Com a aprovação da matéria, o Parlamento goiano passa a praticar rito semelhante ao do Congresso, que sabatina os indicados ao Tribunal de Contas da União (TCE), ao Supremo Tribunal Federal (STF) e Superior Tribunal de Justiça (STJ). A matéria passa a vigorar já em 2012.
O processo alterou a Resolução nº 1.218, que institui o Regimento Interno da Assembleia Legislativa do Estado de Goiás. “A Comissão só poderá aprovar ou rejeitar a indicação após promover arguição pública do indicado, em sessão extraordinária”, dispõe o parágrafo 2º do artigo 171 da proposta.
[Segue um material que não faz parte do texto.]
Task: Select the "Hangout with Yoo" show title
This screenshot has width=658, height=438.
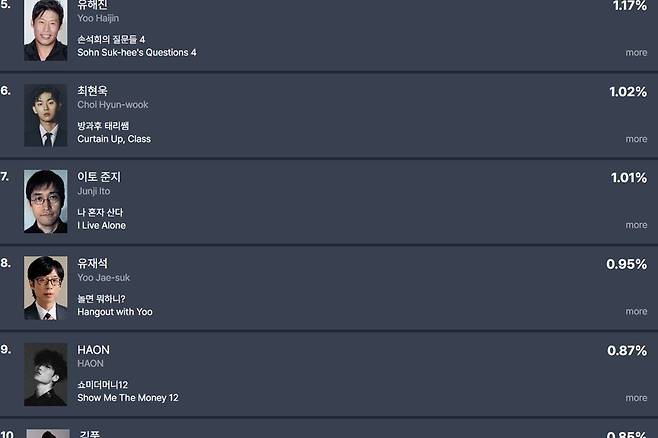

O tucano agradeceu o posicionamento dos parlamentares e afirmou que a matéria vai permitir conhecer melhor os futuros integrantes das cortes de contas. De acordo com Fábio Sousa, tal proposta é semelhante ao trâmite de escolha dos ministros do Tribunal de Contas da União, que são sabatinados por comissão do Senado Federal.
“Minha intenção é aumentar as prerrogativas, fortalecer e valorizar o Poder Legislativo, além de permitir que a sociedade e a imprensa possam conhecer melhor esse indicado”, explica o parlamentar sobre a escolha de conselheiros para o TCM e TCE, dois órgãos auxiliares da Assembleia Legislativa.
Regimento Interno
O artigo 193 do Regimento Interno da Casa determina que o mesmo só poderá ser alterado mediante projeto de resolução, apresentado pela Mesa ou por proposta de no mínimo um terço dos deputados.
Segundo o artigo 194, depois de aprovado preliminarmente, o projeto será publicado e encaminhado à CCJ para emitir parecer. Em seguida, o projeto será incluído na Ordem do Dia do Plenário, a fim de ser submetido a duas discussões e votações, sendo considerado aprovado, quando, obtiver, em ambas, no mínimo o voto da maioria absoluta dos deputados, em votação nominal. E ainda, somente poderão ser apresentadas emendas em primeira discussão e votação.